Dalam wawancara yang dilakukan pada Kamis (27/11/2025), Gobai mengungkapkan bahwa DPR Papua Tengah telah menugaskan anggota-anggota dari daerah terkait untuk mengumpulkan informasi mendalam mengenai akar persoalan di Wakia.
“Kemarin kita sudah diskusi di DPR dan tugaskan teman-teman yang Mimika ke Mimika, yang Deiyai ke Deiyai, untuk mengumpulkan informasi sedetail mungkin tentang akar persoalan yang ada di Wakia. Setelah selesai, kita akan kembali diskusikan,” jelasnya.
Ia mengatakan, setelah data terkumpul, DPR akan berkoordinasi dengan Gubernur Papua Tengah untuk mempertemukan semua pihak dalam dialog resmi.
Tiga Persoalan Utama di Wakia
Gobai menyebutkan bahwa konflik Wakia tidak bisa disederhanakan, karena terdapat tiga persoalan besar yang harus diurai secara terpisah:
- Pendulangan emas di wilayah Wakia.
- Tapal batas wilayah administratif pemerintahan.
- Tapal batas wilayah adat antara komunitas Mee dan Kamoro.
“Tiga hal besar ini harus diurai satu per satu. Tidak bisa kita sederhanakan dalam satu masalah,” tegasnya.
Ajak Semua Pihak Menahan Diri
Dalam pernyataannya, Gobai mengimbau seluruh masyarakat untuk menahan diri dan tidak terprovokasi pihak ketiga yang berpotensi memperkeruh keadaan.
“Kita ini orang Kristen, Tuhan mengajarkan saling memaafkan. Kalau konflik terjadi karena dendam masa lalu dan melahirkan kekerasan baru, itu tidak akan selesai. Jangan ada pihak ketiga yang membergeru situasi di sana,” ujarnya.
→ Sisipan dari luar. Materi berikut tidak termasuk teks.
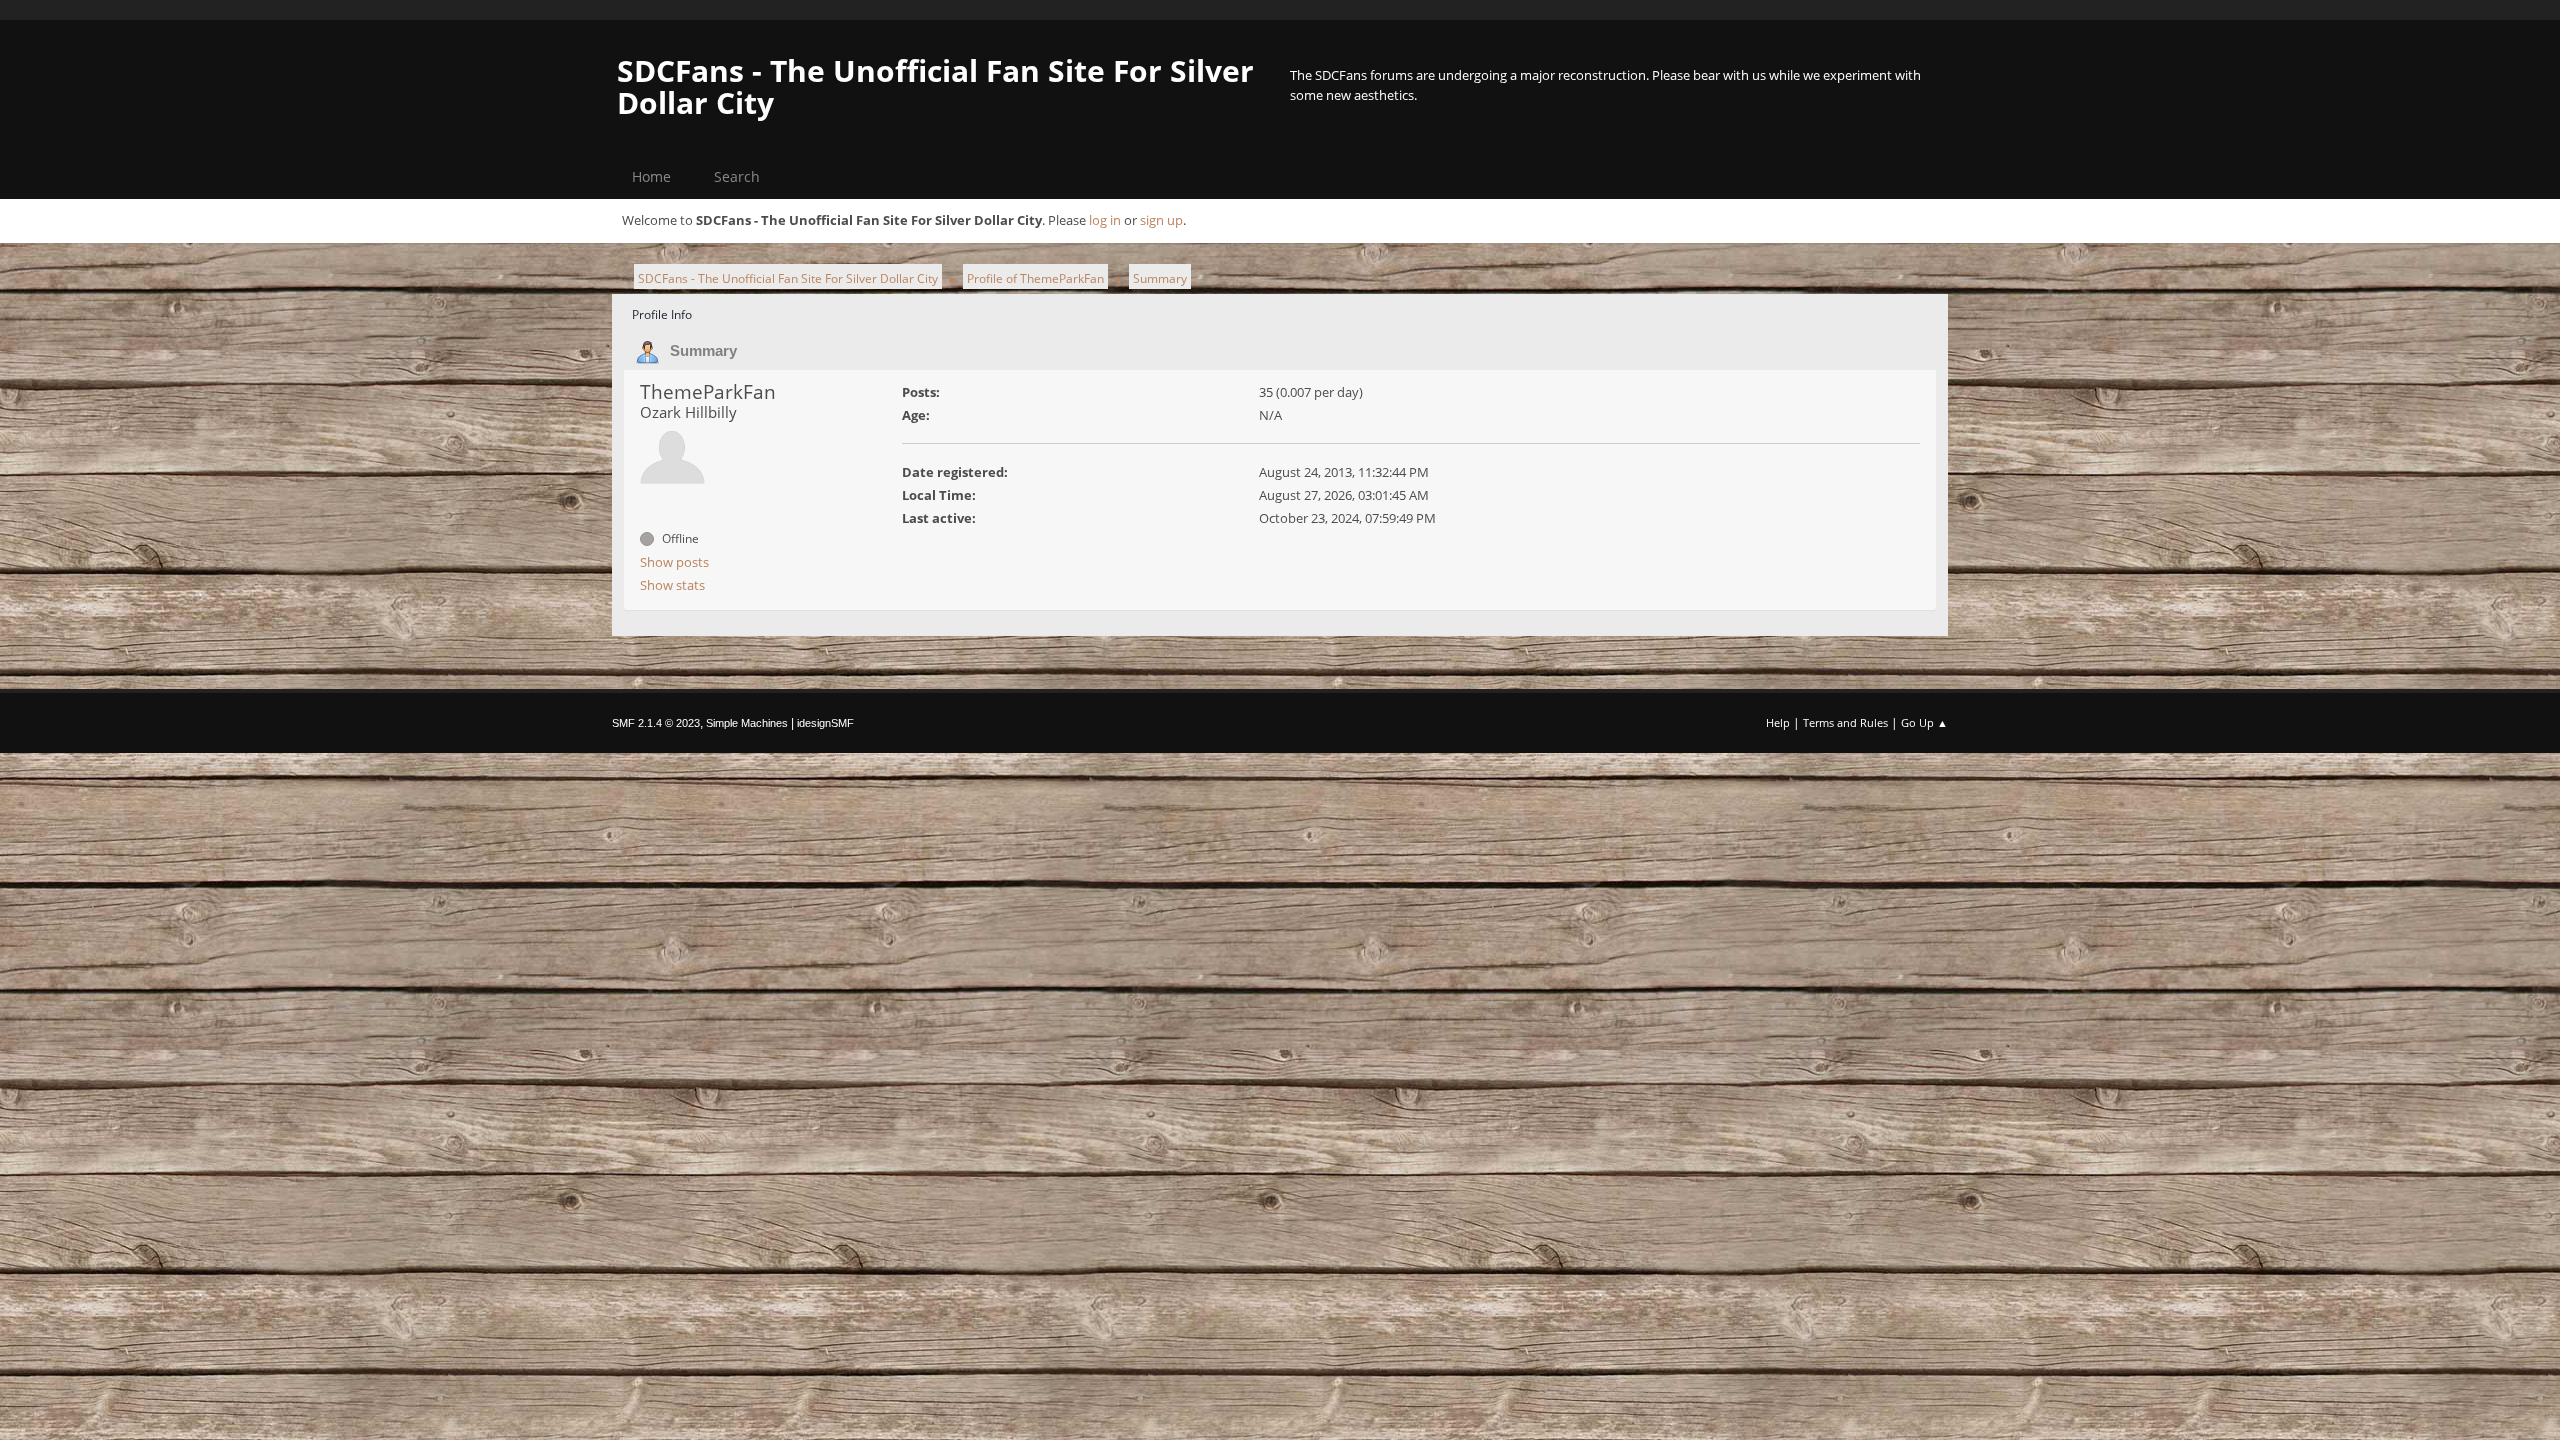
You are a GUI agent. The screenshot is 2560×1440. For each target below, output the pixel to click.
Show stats (672, 585)
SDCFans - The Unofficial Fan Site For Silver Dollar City (935, 86)
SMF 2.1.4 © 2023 (656, 723)
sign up (1161, 220)
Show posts (674, 562)
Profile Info (662, 314)
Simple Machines (747, 723)
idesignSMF (825, 723)
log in (1105, 220)
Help (1778, 722)
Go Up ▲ (1924, 722)
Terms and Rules (1845, 722)
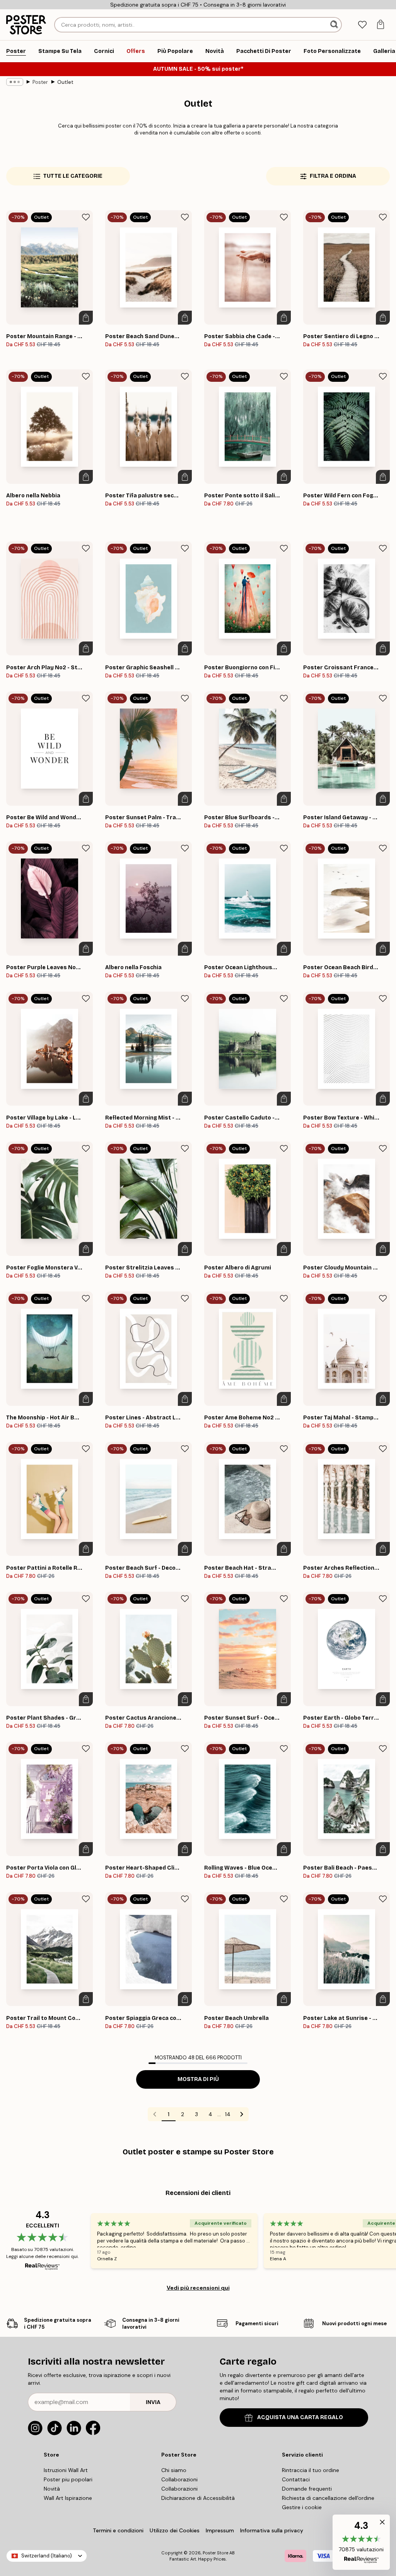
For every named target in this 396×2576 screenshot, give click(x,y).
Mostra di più (198, 2079)
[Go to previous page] (155, 2114)
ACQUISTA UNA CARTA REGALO (300, 2417)
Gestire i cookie (302, 2507)
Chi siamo (173, 2470)
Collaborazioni (179, 2479)
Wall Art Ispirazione (68, 2497)
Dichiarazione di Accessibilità (198, 2497)
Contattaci (296, 2479)
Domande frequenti (307, 2488)
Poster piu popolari (68, 2479)
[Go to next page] (242, 2114)
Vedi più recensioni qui (198, 2287)
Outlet (65, 82)
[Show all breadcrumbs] (14, 82)
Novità (52, 2488)
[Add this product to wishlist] (86, 217)
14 (227, 2114)
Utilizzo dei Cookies (175, 2530)
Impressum (220, 2530)
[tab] (362, 25)
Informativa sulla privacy (271, 2530)
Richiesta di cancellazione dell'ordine (328, 2497)
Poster (40, 82)
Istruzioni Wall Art (66, 2470)
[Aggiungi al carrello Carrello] (86, 318)
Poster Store (215, 2553)
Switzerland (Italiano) (46, 2555)
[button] (361, 2542)
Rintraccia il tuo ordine (310, 2470)
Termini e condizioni (118, 2530)
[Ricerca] (335, 24)
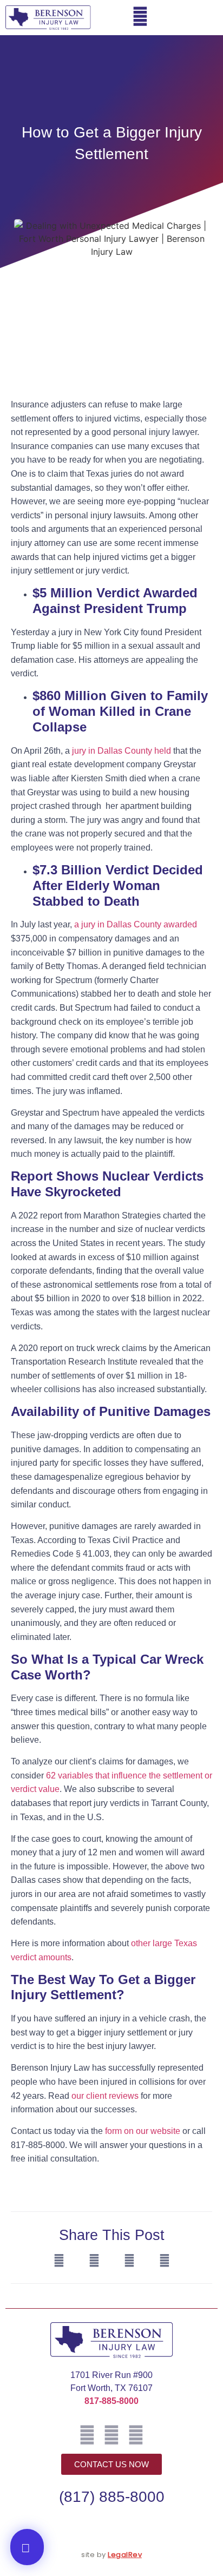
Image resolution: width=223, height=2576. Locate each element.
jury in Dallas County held (120, 750)
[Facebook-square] (87, 2435)
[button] (204, 18)
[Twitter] (111, 2435)
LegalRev (125, 2554)
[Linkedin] (136, 2435)
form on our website (142, 2131)
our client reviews (105, 2095)
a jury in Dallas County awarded (135, 924)
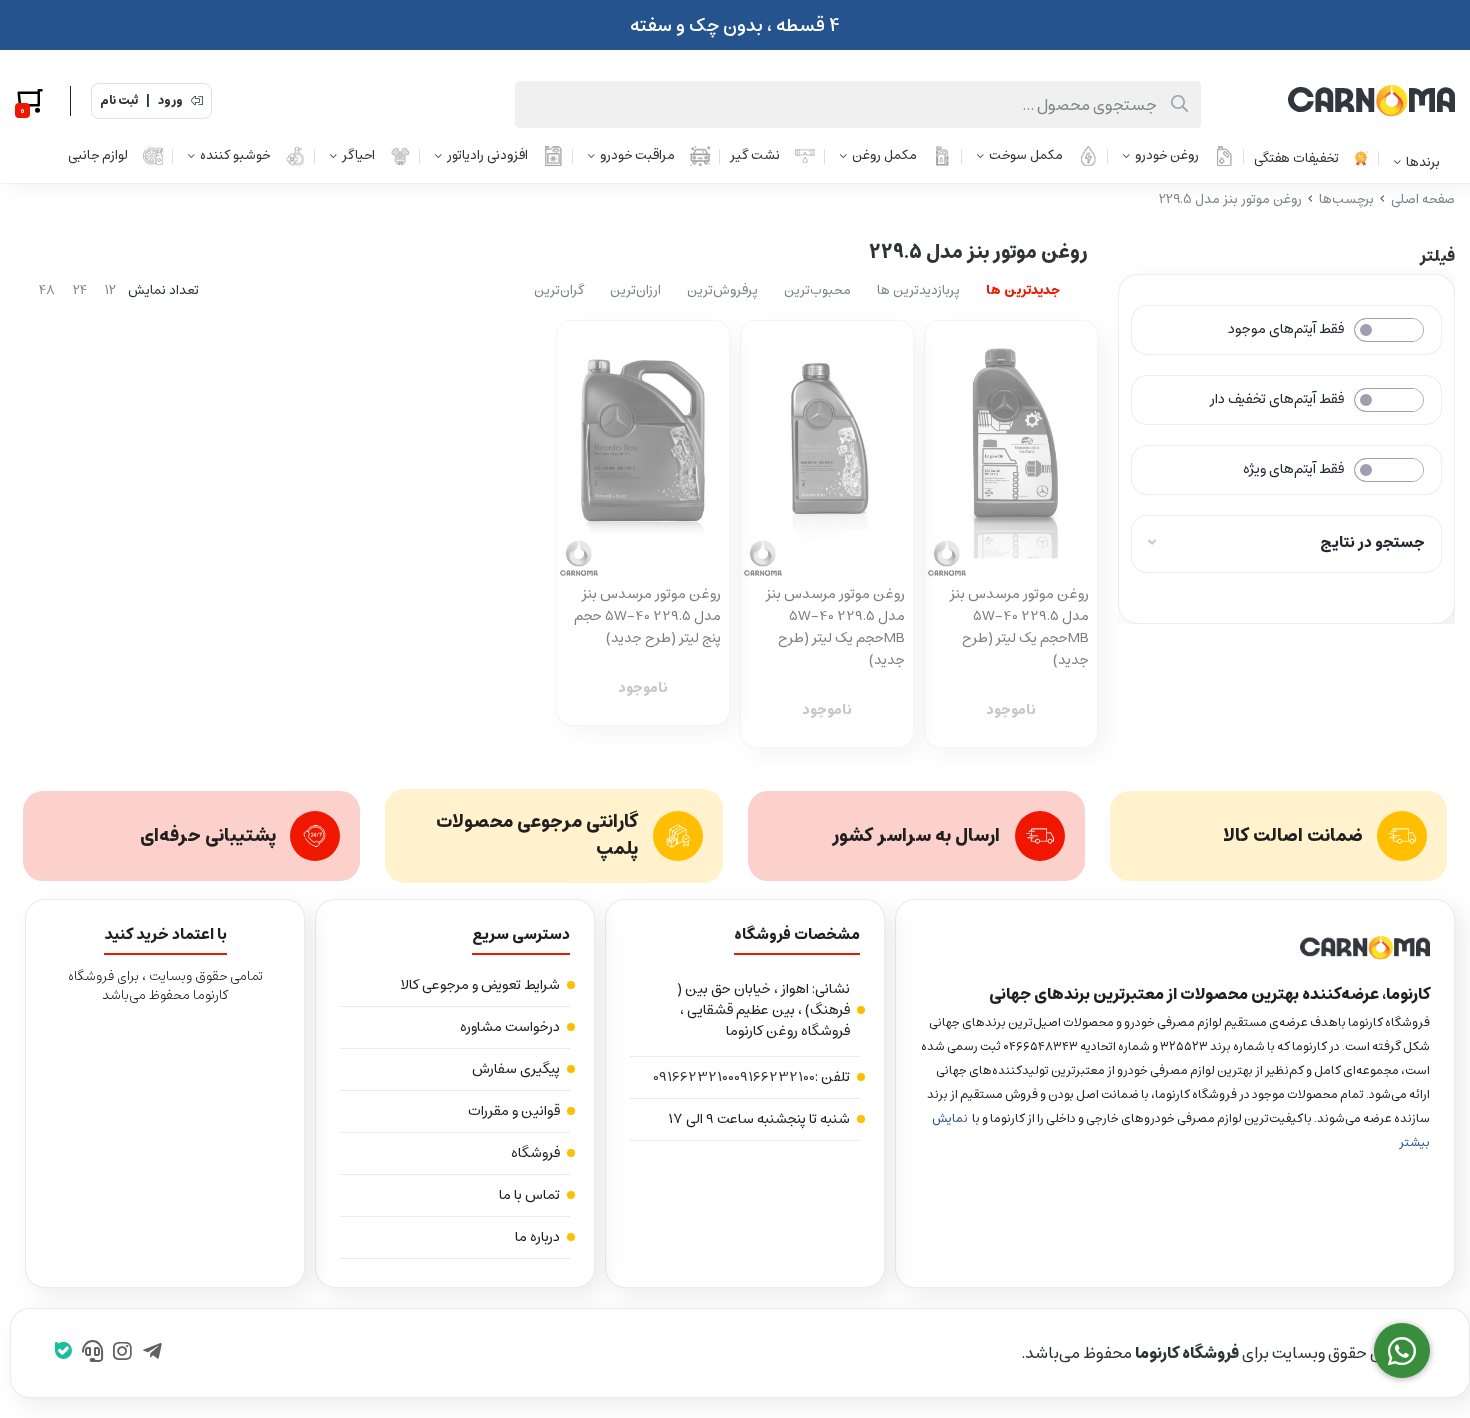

Ia juga meminta pemerintah daerah memberikan bantuan pengobatan bagi warga yang terluka dalam insiden tersebut.
Pentingnya Dialog Tiga Daerah
Gobai menekankan perlunya pembicaraan bersama antara Deiyai, Dogiyai, dan Mimika, karena ketiganya memiliki batas wilayah yang saling bersinggungan. Ia mengingatkan bahwa hubungan sosial antara masyarakat Mee di pegunungan dan masyarakat Kamoro di pesisir telah terjalin sejak masa leluhur.
“Ini bukan hal baru. Sejak dulu sudah ada relasi sosial antara Mee dan Kamoro. Bahkan barter dan perjalanan antarwilayah sudah terjadi sebelum gereja dan pemerintah hadir,” katanya.
Menurut Gobai, tapal batas adat harus diselesaikan oleh masyarakat adat sebagai saudara, sementara batas administratif menjadi ranah pemerintah hingga tingkat kementerian.
Seruan untuk Kedamaian
Di akhir pernyataannya, Gobai kembali menyerukan ketenangan dan dialog:
“Mari semua tenangkan diri. Kita pecahkan tiga masalah ini dengan baik: pendulangan emas, tapal batas wilayah adat, dan tapal batas kabupaten. Urusan kabupaten itu urusan pemerintah, sementara batas adat harus diselesaikan oleh masyarakat sebagai saudara.”